GroupBy v2 tunning

Hi Everyone!

We are running the just released Druid 0.9.2 version and we are very happy with it so far.

Also we are currently testing groupBy v2 because on release comments it says that it has a 2-5x improvement, which if true that would make a big difference for us. Of course for client-side queries we use topN and timeseries, but this is for some background processes that rely on Druid’s groupBy and have been working pretty good so far.

We have historicals and brokers for 32GB RAM and 12 cores. And for jvm direct memory we assigned 31GB. And for the first tests we added the following config on them:

druid.processing.buffer.sizeBytes=1073741824

druid.processing.numThreads=11

druid.processing.numMergeBuffers=2

More precisely, we added druid.processing.numMergeBuffers=2 because we didn’t know benchmarks existed for this option (because it’s very new) and how could it affect the whole cluster.
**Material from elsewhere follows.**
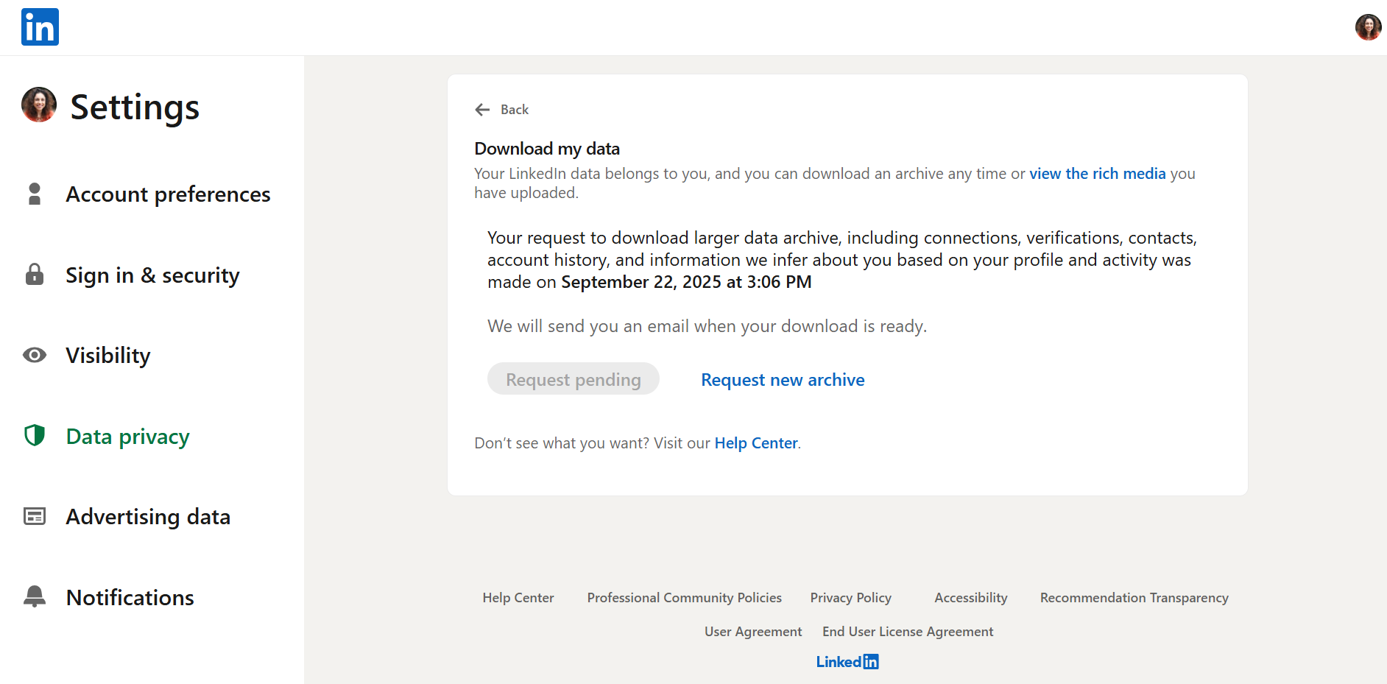The height and width of the screenshot is (684, 1387).
Task: Click the Settings profile photo thumbnail
Action: pos(39,105)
So after that we saw a little increase. Some heavy groupBy that lasted ~7s now lasts ~6s, or another that lasted ~5s now runs at ~3.5s , which is a good improvement but not 2x. Some good point is that this group by’s are on low cardinality dimensions.

What we need to know is how could we improve this new groupBy engine from configuration point of view. For example, if we put a higher value on numMergeBuffers, what does it mean? Could it effectively speed up the query? Are there any other config values that we could try to modify?

Thanks!

Did you also pass “groupByStrategy”: “v2” in your query context? If not then the new engine is not actually being used.

If it is being used then most of the tunings you can do are involving spilling. If the query isn’t spilling, then there aren’t that many useful knobs. If you haven’t set maxOnDiskStorage, then it’s definitely not spilling, since by default spilling is disabled.

Raising numMergeBuffers just lets you run more queries concurrently, but it doesn’t affect the performance of any one specific query.

Raising buffer.sizeBytes can improve performance if you’re getting spilling, although if you aren’t then it probably won’t do much. If you only have 32GB RAM on your historicals, you may actually want to reduce your buffer.sizeBytes, since that will give you more space for disk cache. Whether that matters depends on how much data you have though.

Hi Gian,

Yes groupByStrategy was added on query context as well. And I can tell that new engine is on because there is a better query performance, despite it’s not very high it is measurable.

I read a little bit about spilling and seems interesting, I’m going to try to add some disk space to this group by queries to see how it goes and also have buffer.sizeBytes in mind. I find a little bit hard to test performance on Druid because each query has it’s own tunning configs and one change can make one query faster but others slow, so there must be a balance between them according to our application needs.

Thanks for the tips and your time !